■ **Provided passage**:
----------
2.6. Study Design and Clinical Outcome Measures
The trial was composed of two baseline assessments (three to 10 days apart), a post-therapy examination after the three weeks of the hand training interventions, and a follow-up assessment three months after the end of the hand training interventions.
The primary clinical outcome was the BBT score measured three months after completion of the hand training period of the study. Secondary outcomes were the Fugl-Meyer (Upper Extremity) Scale (FMUE), Action Research Arm Test (ARAT), Motor Activity Log (MAL, including the How Well (MAL-HW) and Amount (MAL-A) subscores), and amount of upper extremity activity measured using the Manumeter. The BBT and FMUE were performed at the two baselines, post-therapy, and follow up. The remaining secondary outcomes and other relevant clinical tests were performed at the first baseline, post-training, and at the three-month follow-up.
The first baseline consisted of acquiring demographic information, stroke details, hand dominance, and clinical testing: BBT, FMUE, ARAT, MAL, NIH Stroke Scale (NIH SS), grasp and grip strength, Mini-Mental State Exam (MMSE), Modified Ashworth Scale, and Visual Analog of Pain scale. All the clinical data were collected by an experienced and blinded physical therapist. During clinical testing, participants wore Manumeters (with the screens turned off) on both wrists, and the magnetic ring on the index finger of the impaired hand (only during BBT scoring of the unimpaired hand was the magnetic ring switched to the index finger of the unimpaired hand). Before leaving the lab, participants were fitted with another Manumeter on their unimpaired ankle and asked to keep the Manumeter and ring on for the remainder of the day during their normal daily activities (other than showering, bathing, or swimming). Here, we use the data from the impaired hand Manumeter as the baseline to analyze the increase in the amount of hand use for each participant once they started the hand training intervention; we do not, in this paper, analyze the data from the other sensors they wore at baseline. The first baseline was performed primarily in the morning to allow more hours of baseline activity. Participants were asked to ship the Manumeters and the ring back using a prepaid shipping box.
At the second baseline assessment, performed three to 10 days after the first baseline, participants played a grip strength tracking game [19] and used the FINGER robot to measure finger proprioception [20]. The results of these two assessments will be presented in another paper. The BBT and FMUE were performed again. Participants then received a booklet of tabletop exercises tailored to them by a physical therapist and were instructed to practice the exercises for a total of three hours per week.
----------
■ **Record extracts**:
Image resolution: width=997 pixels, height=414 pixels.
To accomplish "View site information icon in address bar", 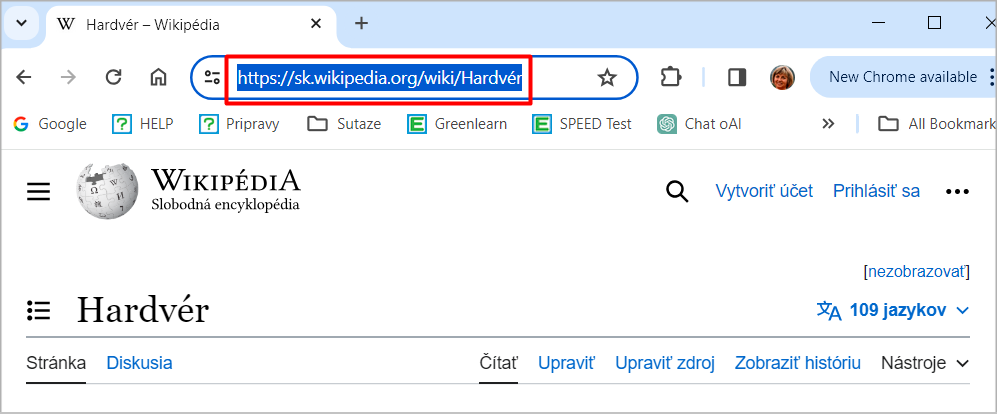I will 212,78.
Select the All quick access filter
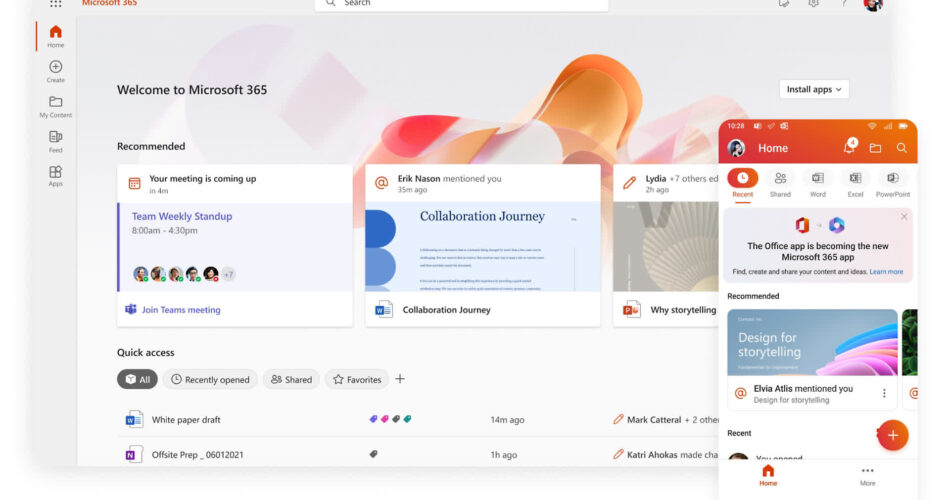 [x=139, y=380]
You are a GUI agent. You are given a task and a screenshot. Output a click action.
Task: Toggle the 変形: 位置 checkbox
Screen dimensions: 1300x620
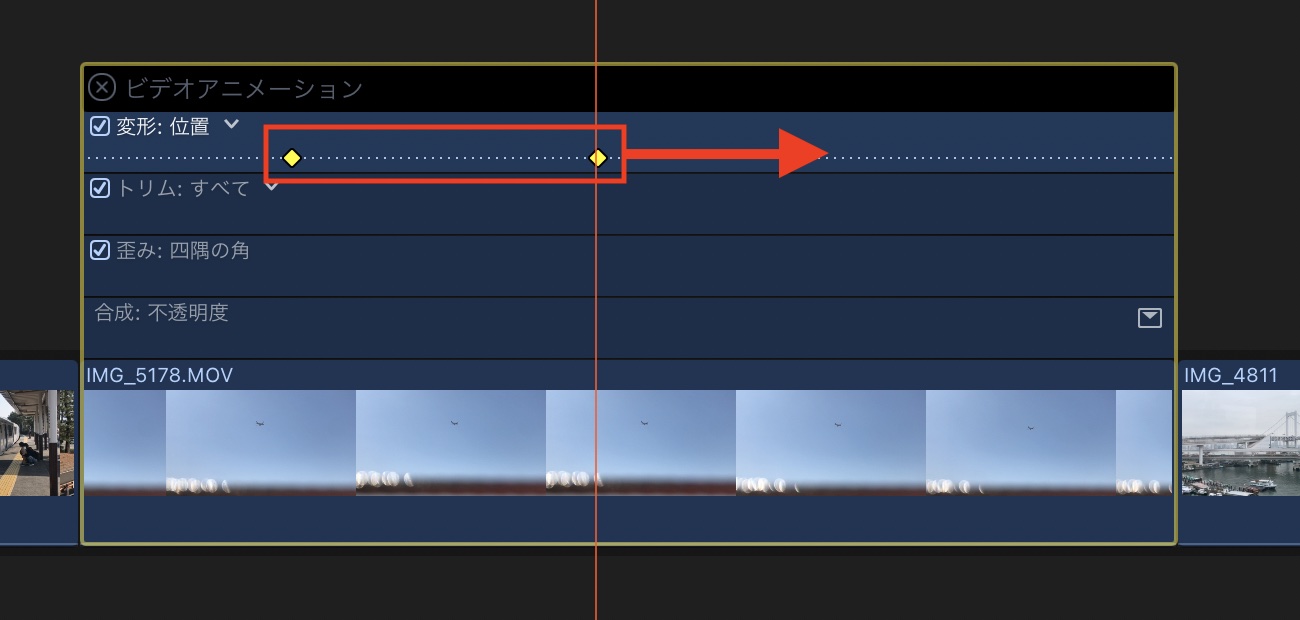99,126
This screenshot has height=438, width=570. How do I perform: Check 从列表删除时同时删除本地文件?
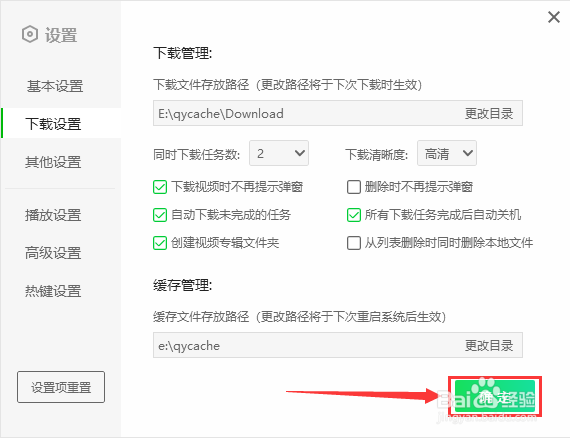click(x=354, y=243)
----------
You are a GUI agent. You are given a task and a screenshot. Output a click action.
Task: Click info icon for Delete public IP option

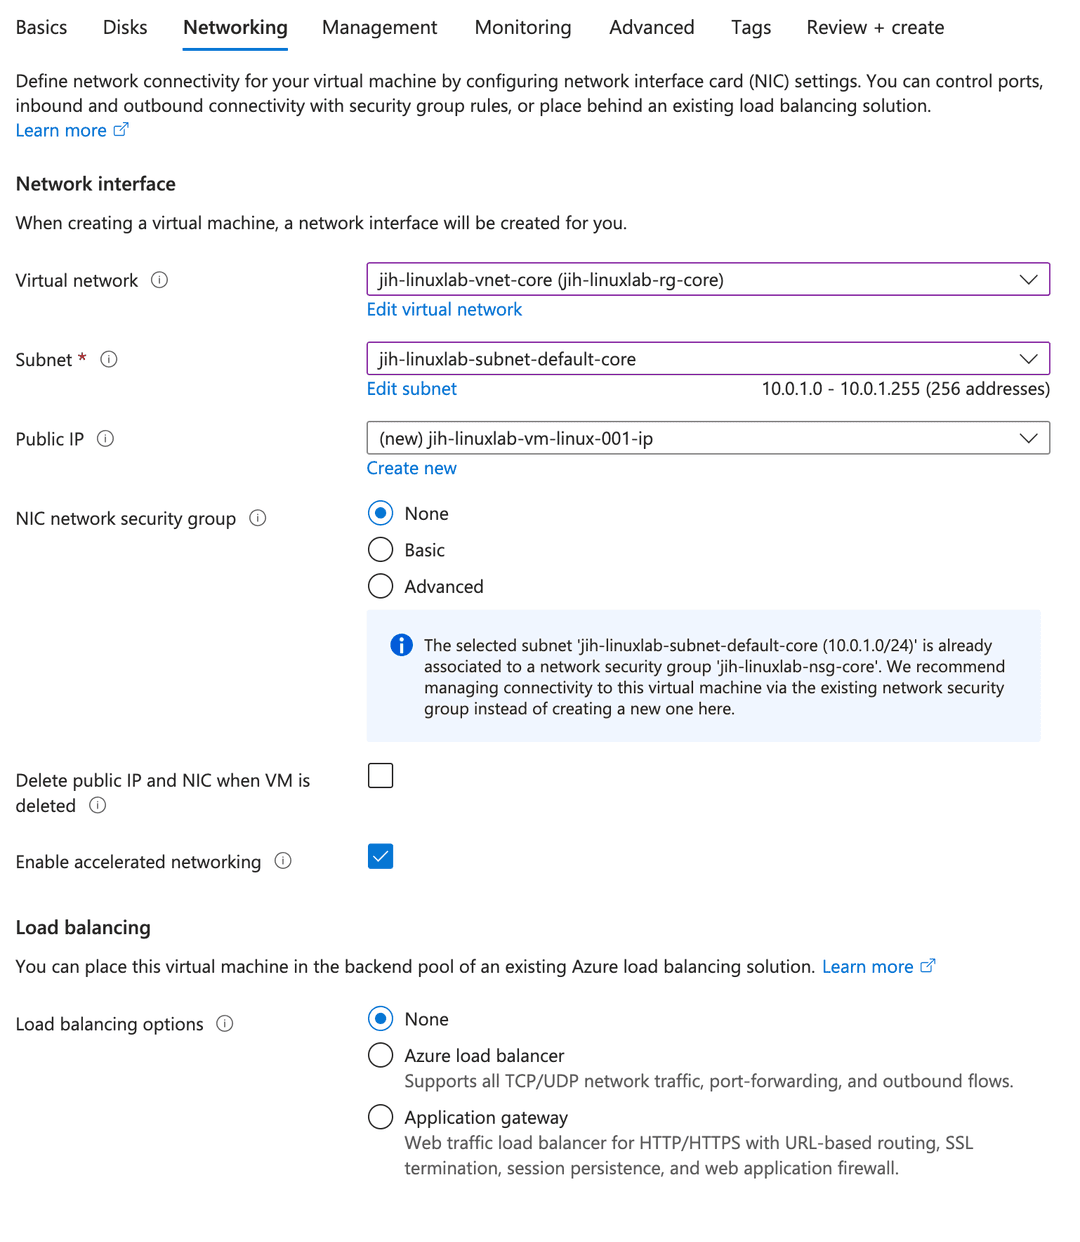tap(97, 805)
----------
■ **Explore the material**:
- 1) According to the study design section, what was the primary clinical outcome?
- 2) Reproduce the study design section word for word from "At the second" up to and including "hours per week.".
- 3) Rewrite the paragraph of the study design section that begins "At the second baseline assessment" as a shorter list, keeping its main facts.

■ **Activity answers**:
- 1) The BBT score measured three months after completion of the hand training period.

- 2)
At the second baseline assessment, performed three to 10 days after the first baseline, participants played a grip strength tracking game [19] and used the FINGER robot to measure finger proprioception [20]. The results of these two assessments will be presented in another paper. The BBT and FMUE were performed again. Participants then received a booklet of tabletop exercises tailored to them by a physical therapist and were instructed to practice the exercises for a total of three hours per week.

- 3)
- Performed three to 10 days after the first baseline.
- Participants played a grip strength tracking game and used the FINGER robot to measure finger proprioception. These results will be presented in another paper.
- The BBT and FMUE were repeated.
- Participants received a booklet of tabletop exercises that a physical therapist tailored to them.
- They were told to practice the exercises for three hours per week in total.